I like having the small video clips of my kids kept on my phone, I watch them from time to time. Those, too, are backed up once a month and stored on multiple storage devices.

None of my stuff goes to the cloud. I keep my pictures for me and my family, not for some big corporation to keep on their servers.
 
But hey! Don't those corporations need to know what you had for lunch? People that refuse to put their whole lives in the cloud just arent' playing by the rules.
 
And be aware that the backed up images you can grab from Google (if you do that sort of thing) might be more compressed than the originals on your phone (if you've got the freebie version) - I checked earlier this week and was surprised how good the compression was for those snapshots I'd taken on my phone
 
I kept an offline copy of my pictures and videos and categorize them in yearly manner on two separate HDDs. on average I took about 2500pics every year, but sometimes it can be much more if I'm travelling often. zero picture gets uploaded to my onedrive or googledrive. only pictures get uploaded to sharepoint are my work related pictures. I don't give a damn if they look at those pictures tbh.

I also keep last 3 years of pics on my phone, so that means I have about 10.000pics on my 4-year-old 256GB phone and still have more than 100GB left. pictures don't take too much space, 4k60 videos on the other hand...

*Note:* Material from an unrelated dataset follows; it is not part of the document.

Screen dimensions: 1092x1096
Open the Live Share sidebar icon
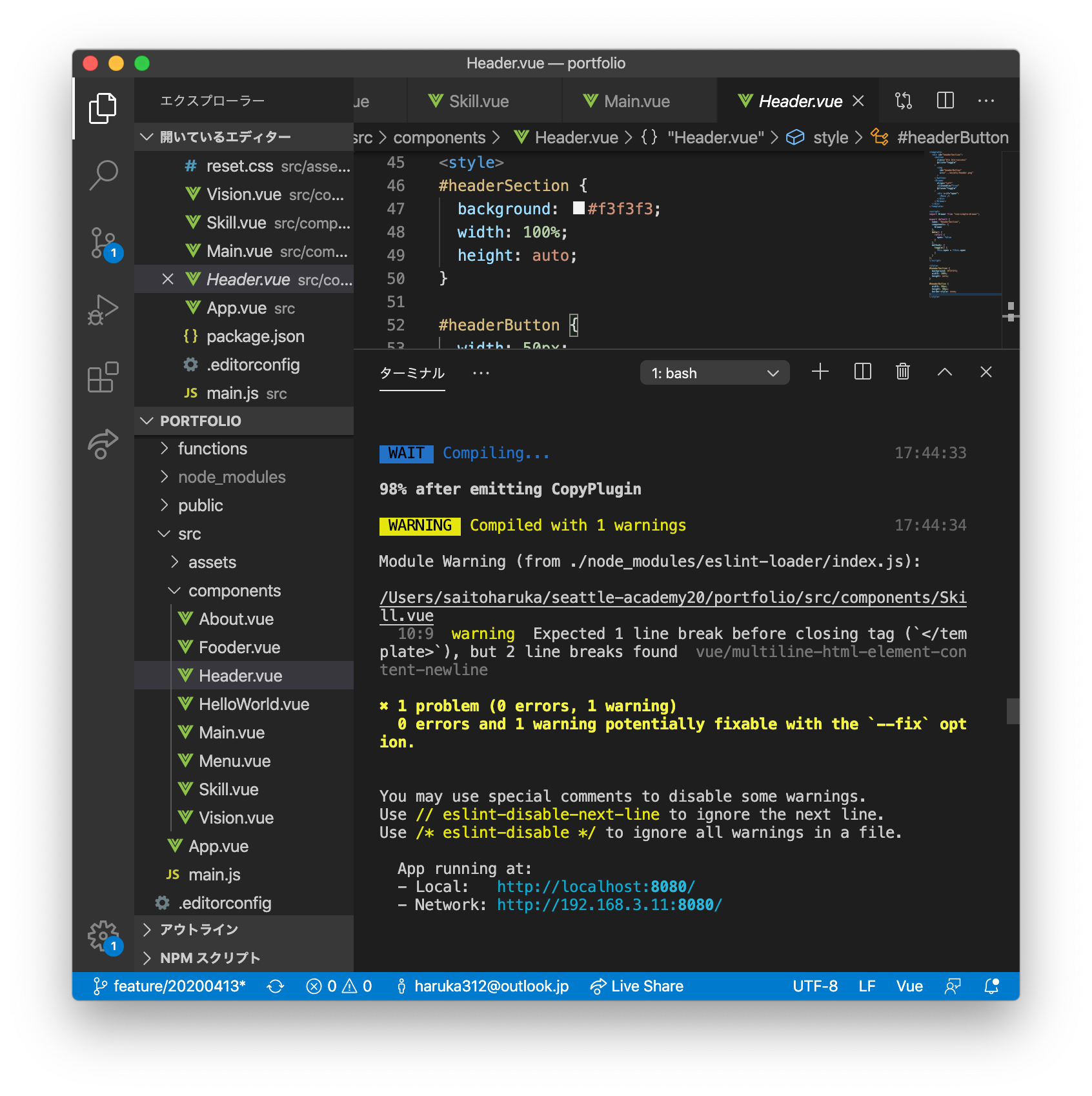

According to a recent survey from Mixbook, most people (80 percent) have pictures or videos on their smartphone that they haven't looked at since the day they took them.

I guess this is inevitable. we all could have few pictures of things that we take for safekeeping. for an example I'm sending something for repair, I'd take a picture of the serial number just in case I need it.

 
I always delete all the useless pics from my phone. I also do an iTunes Backup every couple of weeks, and every year I download every pic to my PC and delete them from my phone. I don’t really need to do the last part, since I have 80+ of 128gb free, but it’s a tradition that I do since my first smartphone (16GB iPhone 4).
Also, no iCloud Photos for me. Why would I pay for it, when I already have all the pics on my PC (and backupped to another drive too)?